- Born: 1992 (age 33–34) Hershey, Pennsylvania, U.S.
- Occupation: Director of Hockey Operations
- Organization: Providence College

= Theresa Feaster =

American ice hockey coach

Theresa Feaster is an American ice hockey coach, currently serving as director of hockey operations and general manager for Providence College in the NCAA and as a video coach for the American U20 national men's team. She is the first female assistant in USA Hockey's history at any major men's championship.

==Career==
As a child, Feaster helped her father, who was GM of the Calgary Flames and Tampa Bay Lightning, by faxing player contracts or other important hockey paperwork. While studying at Providence, her father introduced her to Nate Leaman at the 2012 NHL Draft. As a result, during her junior year, she became a student volunteer with the Providence hockey team. After Providence won a national title in 2015, Leaman retained Feaster as a graduate assistant for the next two seasons before hiring her full-time in 2016.

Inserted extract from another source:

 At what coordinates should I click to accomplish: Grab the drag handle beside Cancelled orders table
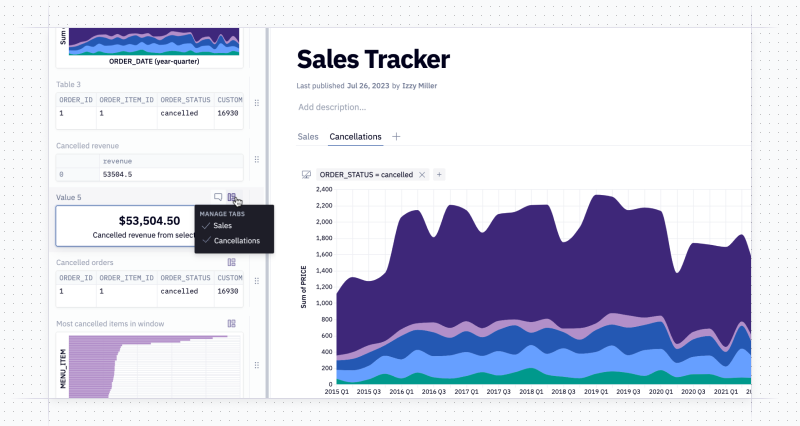click(257, 281)
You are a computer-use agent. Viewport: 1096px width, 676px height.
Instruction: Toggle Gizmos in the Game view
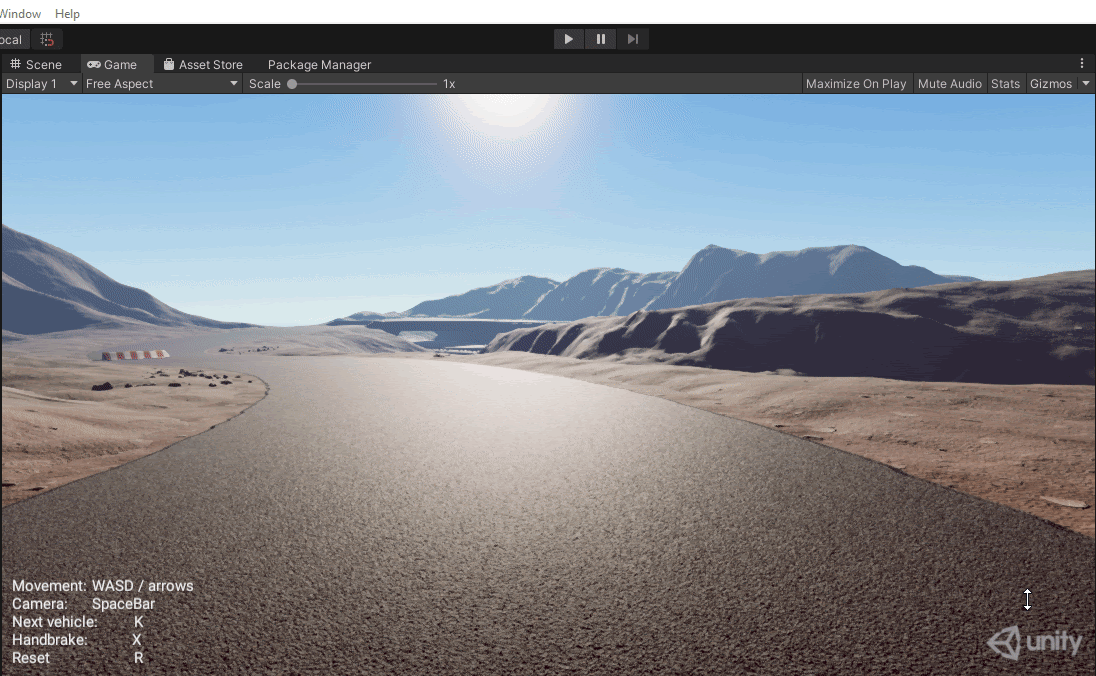1050,84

Feaster remains one of only two women working as a full-time staffer in NCAA Division I men's hockey. Brittany Miller held a similar role as director of hockey operations at Boston University, while Kelsey Harbison currently works in the same position at the University of Denver. While Feaster manages duties at Providence such as team services, arranging flights, buses, hotels, and meals, her passion is video, leading Leaman to praise her for her ability to break down other teams' strategies and how they win. Feaster points to being around Bob Hartley and John Tortorella as giving her an advantage.

==Personal life==
Feaster's father, Jay, has served as general manager of both the Flames and Lightning in the National Hockey League. She aspires to one day be the NHL's first female general manager, following in the path of her father.